Karena konsentrasinya pada persoalan belajar,
yakni persoalan-persoalan yang senantiasa melekat pada subjek didik, maka
konsumen utama psikologi pendidikan ini pada umumnya adalah pada pendidik.
Mereka memang dituntut untuk menguasai bidang ilmu ini agar mereka, dalam
menjalankan fungsinya, dapat menciptakan kondisi-kondisi yang memiliki daya
dorong yang besar terhadap berlangsungnya tindakan-tindakan belajar secara
efektif.
Dapat kita pahami bahwa betapa luasnya cakupan
psikologi yang meliputi hampir segala aspek kepribadian dan kativitas dalam
kehidupan ini. Asumsi ini berorientasi pada argument bahwa psikologi adalah
suatu ilmu yang berusaha untuk menyelidiki semua spek kepribadaian manusia dan
perilaku manusia; baik bersifat jasmaniah denngan rohaniah; baik secara
teoritis maupun melihat kegunaannya didalam penerapannya; baik secara
individual maupun secara kolektif serta kaitanya sengan lingkungan sekitarnya.
B.
Rumusan
Masalah
1. Psikologi Dan Pendidikan di Indonesia
2. Tujuan Psikologi
Pendidikan di Indonesia
3. Peranan Psikologi Pendidikan Dalam Dunia
Pendidikan di Indonesia
4. Beberapa Teori Psikologi Yang Terkait Dengan
Pendidikan
BAB II
PEMBAHASAN
A. Psikologi Dan Pendidikan
Secara etimologis, istilah psikologis berasal
dari bahasa Yunani, yaitu dari kata psyche berarti ”jiwa”, dan logos yang
berarti ilmu. Jadi secara harfiah psikologi berarti ilmu jiwa, atau ilmu yang
mempelajari tentang gejala-gejala kejiwaan. Namun apabila mengacu pada salah
satu syarat ilmu yaitu adanya objek yang dipelajari maka tidaklah tepat
mengartikan psikologi sebagai ilmu jiwa karena jiwa bersifat abstrak.
Oleh karena itu yang sangat mungkin dikaji adalah manifestasi dari jiwa itu
sendiri yaitu dalam wujud perilaku individu dalam berinteraksi dengan
lingkungannya. Dengan dasar ini maka psikologi dapat diartikan
sebagai suatu ilmu yang mempelajari tentang perilaku individu dalam
berinteraksi dengan lingkungannya.
Menurut Whiterington, bahwa pendidikan adalah proses pertumbuhan yang
berlangsung melalui tindakan-tindakan belajar. Itu artinya bahwa
tindakan-tindakan belajar yang berlangsung secara terus menerus akan
menghasilkan pertumbuhan pengetahuan dan perilaku sesuai dengan tingkatan
pembelajaran yang dilalui oleh individu sendiri melalui proses
belajar-mengajar. Karena itu untuk mencapai hasil yang diharapkan, metode dan
pendekatan yang benar dalam proses pendidikan sangat diperlukan.

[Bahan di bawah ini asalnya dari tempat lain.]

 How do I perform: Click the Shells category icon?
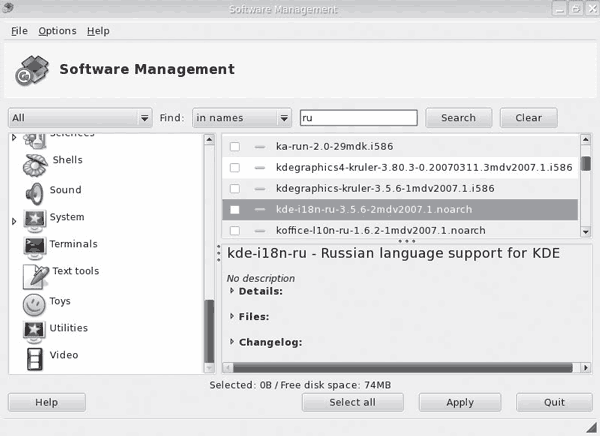[x=34, y=162]
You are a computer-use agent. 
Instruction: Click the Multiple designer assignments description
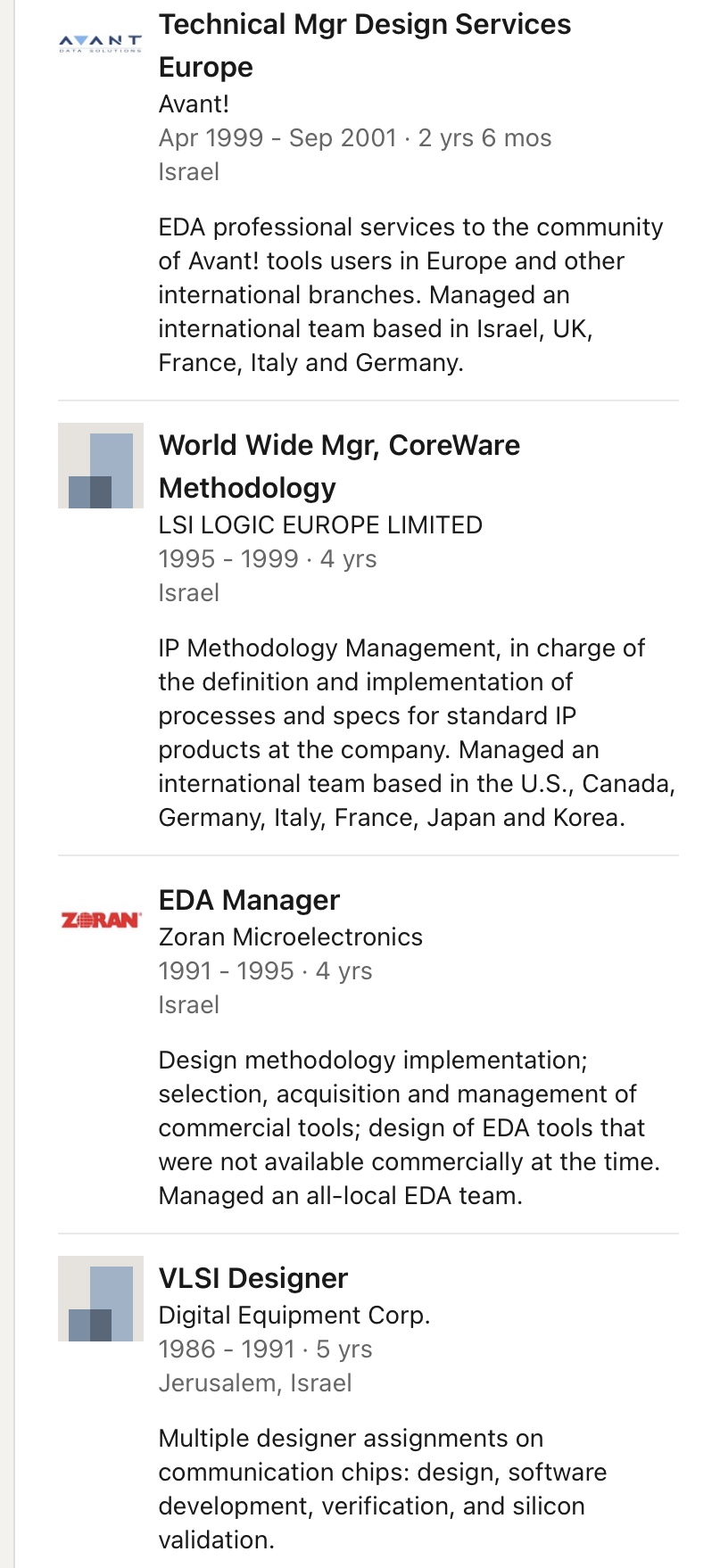point(382,1489)
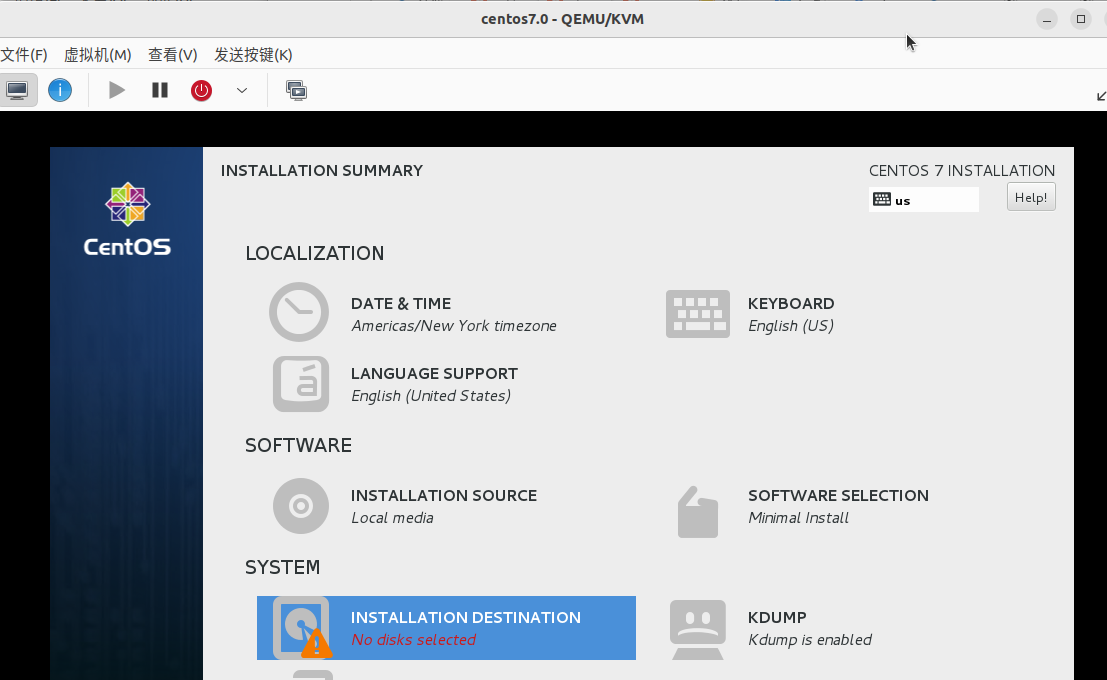This screenshot has width=1107, height=680.
Task: Expand the shutdown options dropdown arrow
Action: [242, 90]
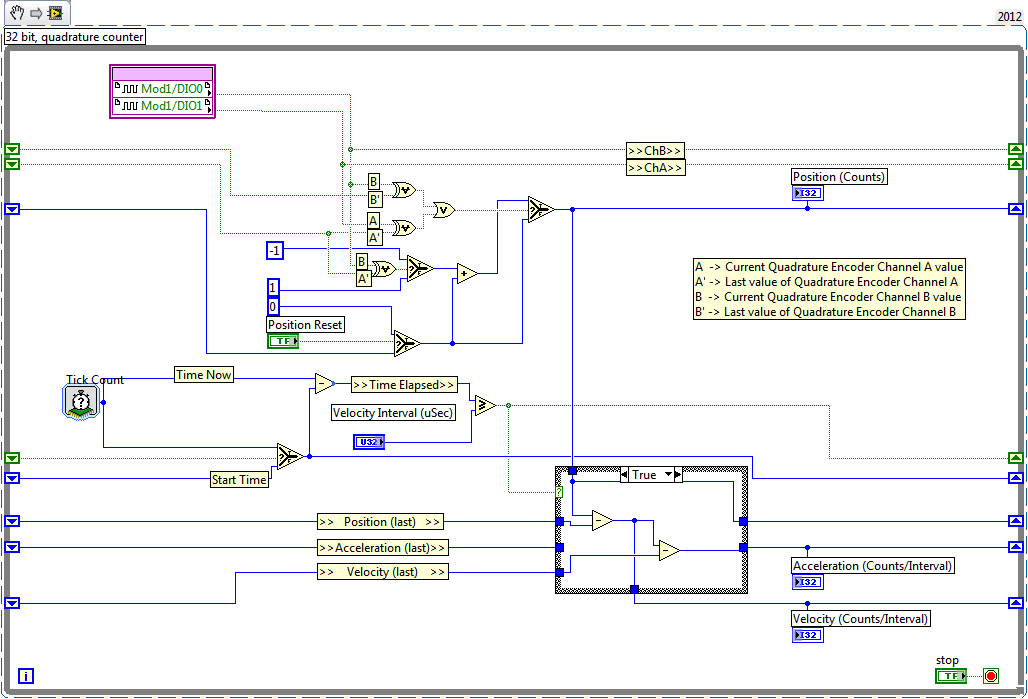Click the Velocity (Counts/Interval) indicator terminal

(807, 634)
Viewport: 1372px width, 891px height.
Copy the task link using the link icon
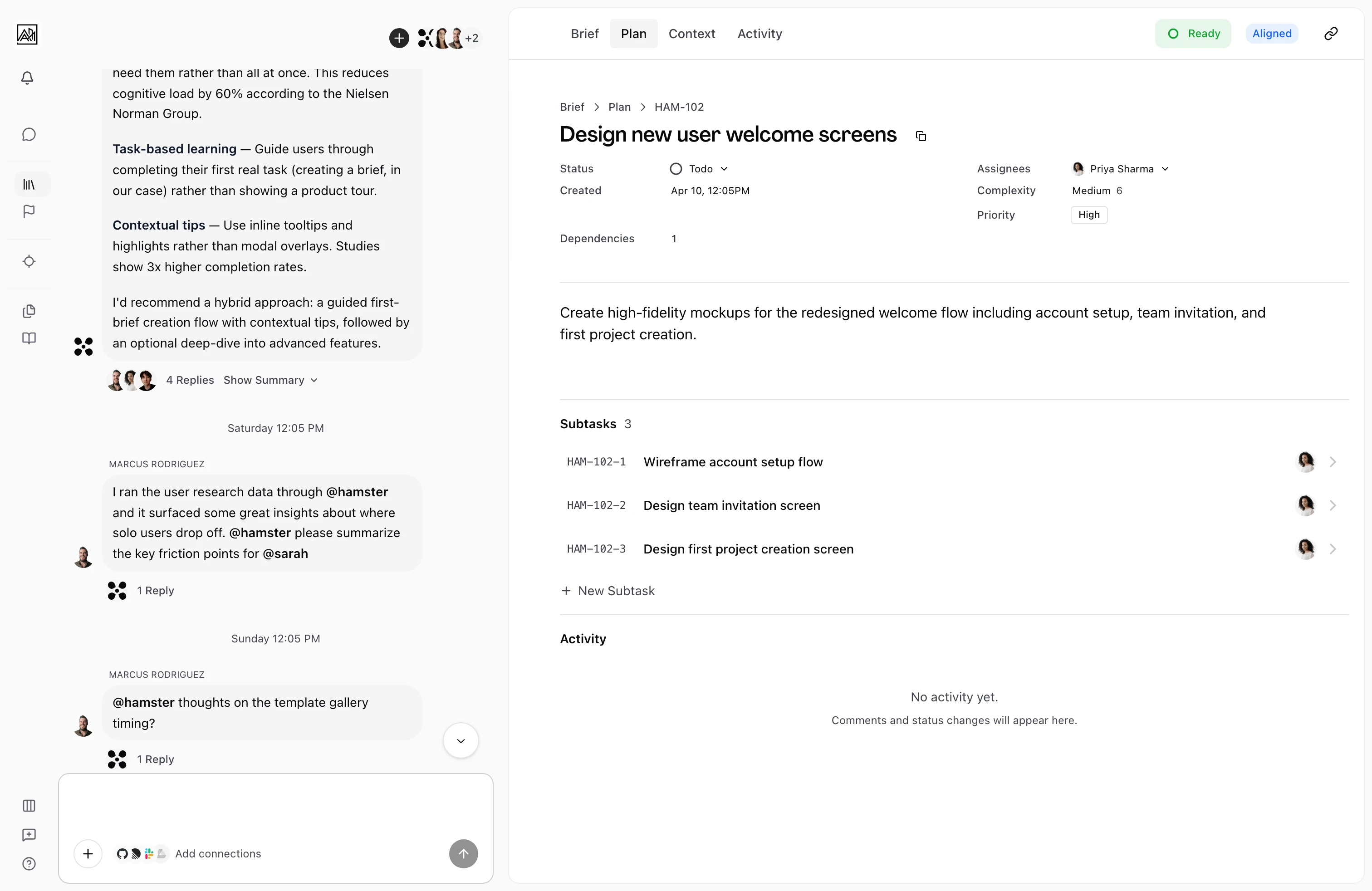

Psikologi pendidikan adalah studi yang
sistematis terhadap proses dan faktor-faktor yang berhubungan dengan
pendidikan. Sedangkan pendidikan adalah proses pertumbuhan yang berlangsung
melalui tindakan-tindakan belajar. Dari dua definisi ini maka jelas fokus dari
psikologi pendidikan adalah proses belajar mengajar.
Dapat disimpulkan bahwa
psikologi pendidikan adalah cabang dari psikologi yang dalam menguraikan
penelitiannya lebih menekankan masalah pertumbuhan dan perkembangan anak, baik
fisik maupun mental, yang sangat erat hubungannya dengan masalah pendidikan
terutama yang mempengaruhi proses dan keberhasilan belajar.
B.
Tujuan Psikologi
Pendidikan di Indonesia
Konsep pendidikan pada hakikatnya adalah pelayanan yang khusus
diperuntukan bagi siswa (orang-orang yang sedang belajar).keberadaaan psikologi
pendididkan pada dasar nya adalah untuk mempermudah pendidik dalam menerapkan
proses belajar mengajar. Dengan mempelajari psikologi pendidikan,paling
tidak para calon guru atau guru telah mendapat gambaran mengenai kondisi dan
situasi keberadaan diri pribadi,peserta didik dan lembaga pendidikan.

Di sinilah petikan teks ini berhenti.